The effect on the neighborhood probably won't be quite so dramatic. Since baseball is seasonal, local businesses won't see a year-round increase in demand. And since the stadium will include shops and restaurants (with the profits going to the team), visitors might not even leave the building.

A more fundamental problem with the economic case for taxpayer-financed stadiums is the assumption that spending associated with a ballfield will be new spending, as opposed to spending shifted from other parts of the city or the metropolitan area. If people who used to go to nightclubs in D.C. start going to baseball games instead, for example, the city's economy won't be any stronger as a result.
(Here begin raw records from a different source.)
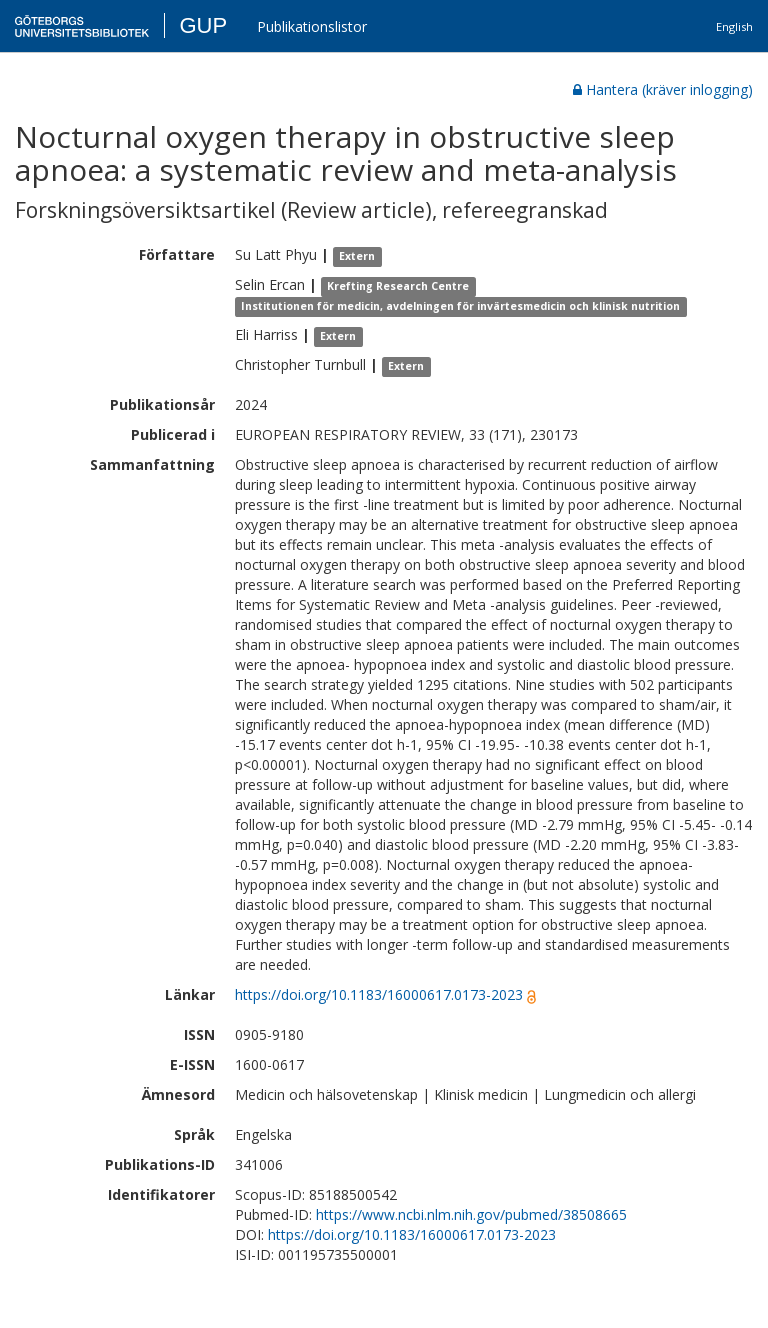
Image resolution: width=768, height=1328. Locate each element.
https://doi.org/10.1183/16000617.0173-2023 (379, 994)
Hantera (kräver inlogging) (663, 89)
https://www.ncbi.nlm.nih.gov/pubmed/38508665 (471, 1214)
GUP (203, 25)
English (734, 26)
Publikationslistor (312, 26)
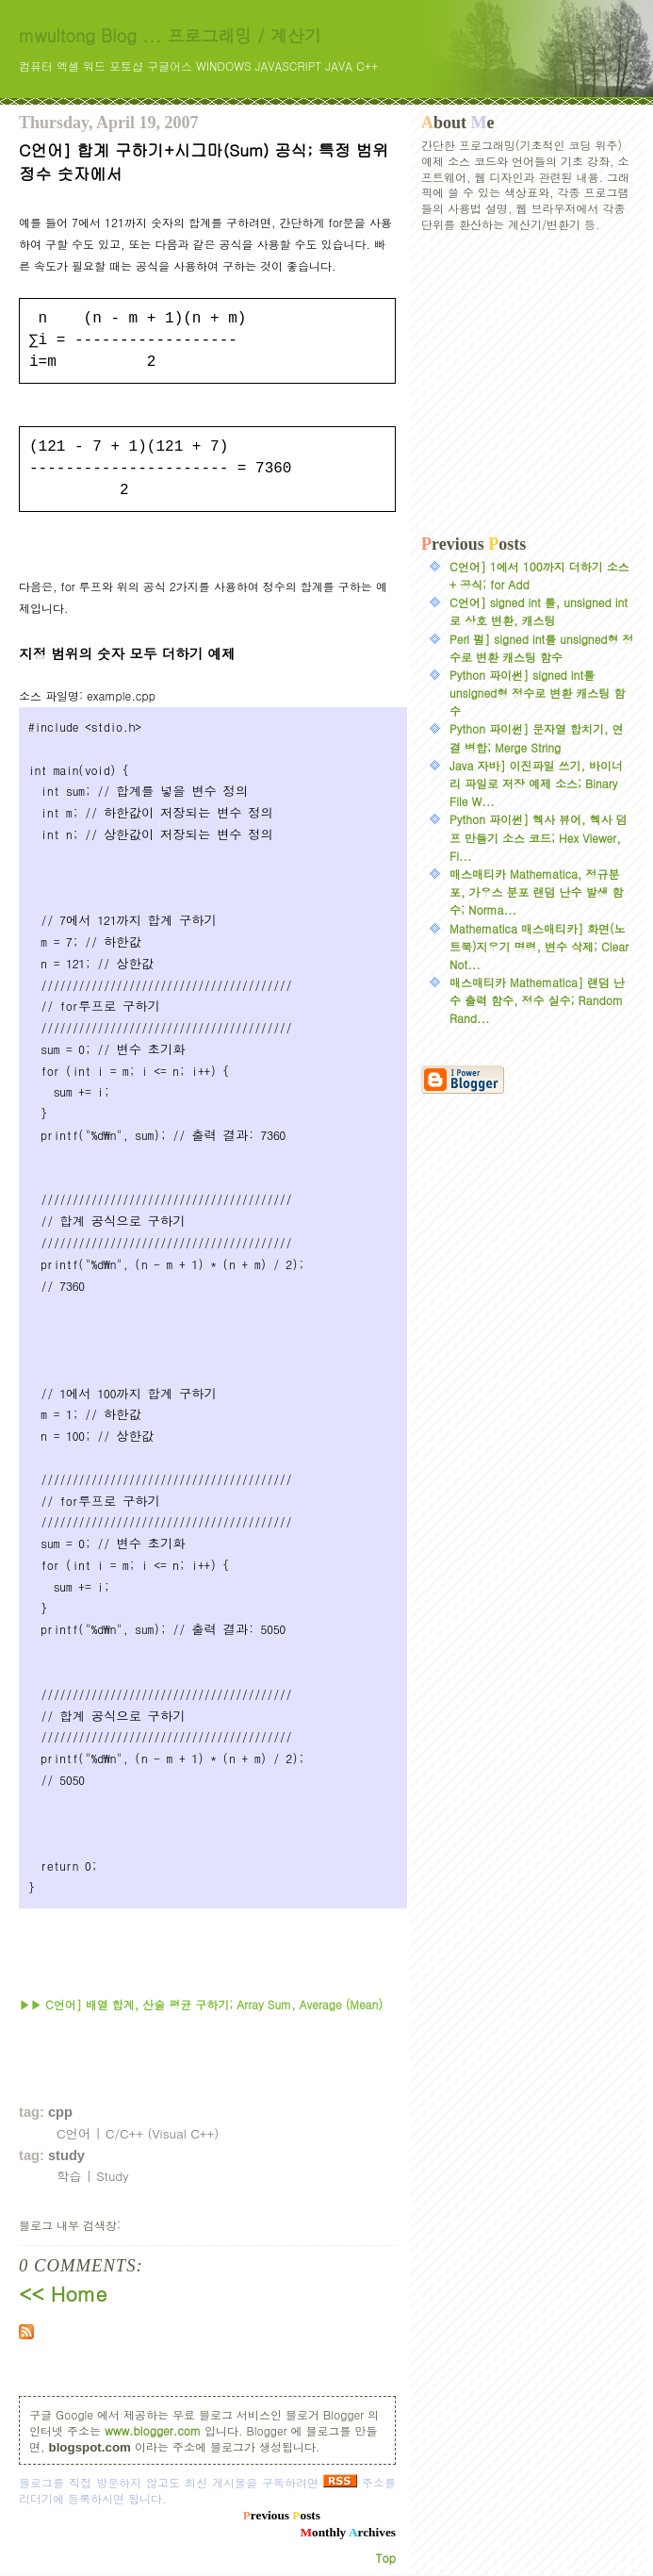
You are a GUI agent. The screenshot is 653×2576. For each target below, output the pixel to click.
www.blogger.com (153, 2430)
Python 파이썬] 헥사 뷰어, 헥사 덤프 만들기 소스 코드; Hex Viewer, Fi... (538, 837)
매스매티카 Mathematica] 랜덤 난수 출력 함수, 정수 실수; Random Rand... (537, 1000)
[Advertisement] (527, 383)
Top (386, 2558)
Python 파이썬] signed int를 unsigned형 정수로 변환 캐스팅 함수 (537, 692)
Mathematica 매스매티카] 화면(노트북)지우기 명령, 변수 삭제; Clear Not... (539, 946)
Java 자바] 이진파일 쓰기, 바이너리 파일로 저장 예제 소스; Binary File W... (536, 783)
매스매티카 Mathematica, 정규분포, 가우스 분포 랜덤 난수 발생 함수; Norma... (536, 891)
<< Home (62, 2293)
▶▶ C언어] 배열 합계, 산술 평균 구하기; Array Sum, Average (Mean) (201, 2004)
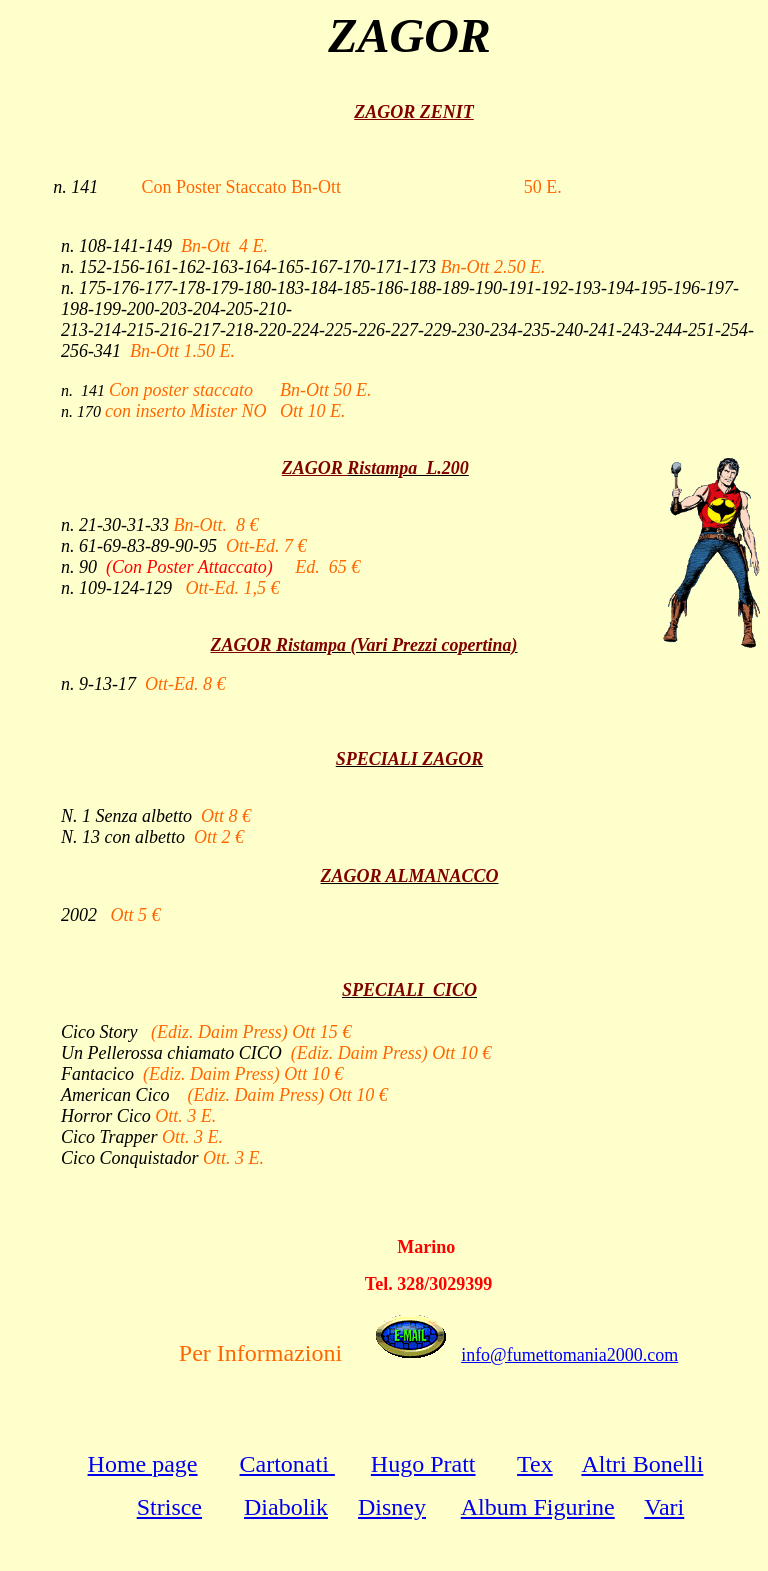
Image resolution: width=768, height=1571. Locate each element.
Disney (392, 1507)
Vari (664, 1507)
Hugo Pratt (423, 1464)
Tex (535, 1464)
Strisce (169, 1507)
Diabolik (286, 1507)
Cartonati (287, 1464)
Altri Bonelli (642, 1464)
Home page (143, 1464)
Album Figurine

"Most studies find that new sports stadiums do not increase employment or incomes," 80 economists said in a recent letter to Williams and the D.C. Council. "The reason appears to be that sports stadiums do not increase overall entertainment spending but merely shift it from other entertainment venues." They said "a vast body of economic research" indicates a new D.C. stadium "will not generate notable economic or fiscal benefits for the city."

In fact, as economists Dennis Coates and Brad R. Humphreys note in a recent Cato Institute paper, there's evidence that sports stadiums can hurt local economies. Looking at the economic performance of 37 cities between 1969 and 1996, they found "the presence of pro sports teams had a statistically significant negative impact on the level of real per capita income."

The lack of empirical support for Williams' vision of a baseball-induced economic renaissance helps explain why he argues that, because the city plans to tax large businesses, "our residents will not be asked to pay one dime of tax dollars toward this ballpark." But as Coates and Humphreys note, "this tax increase will touch D.C. residents in some way," whether "in the form of lower wages for workers, lower asset values for corporate owners, or higher prices for consumers."

For someone who does not hesitate to trumpet every stadium benefit, no matter how uncertain, Williams is curiously shortsighted when it comes to the project's costs.

Jacob Sullum is a nationally syndicated columnist.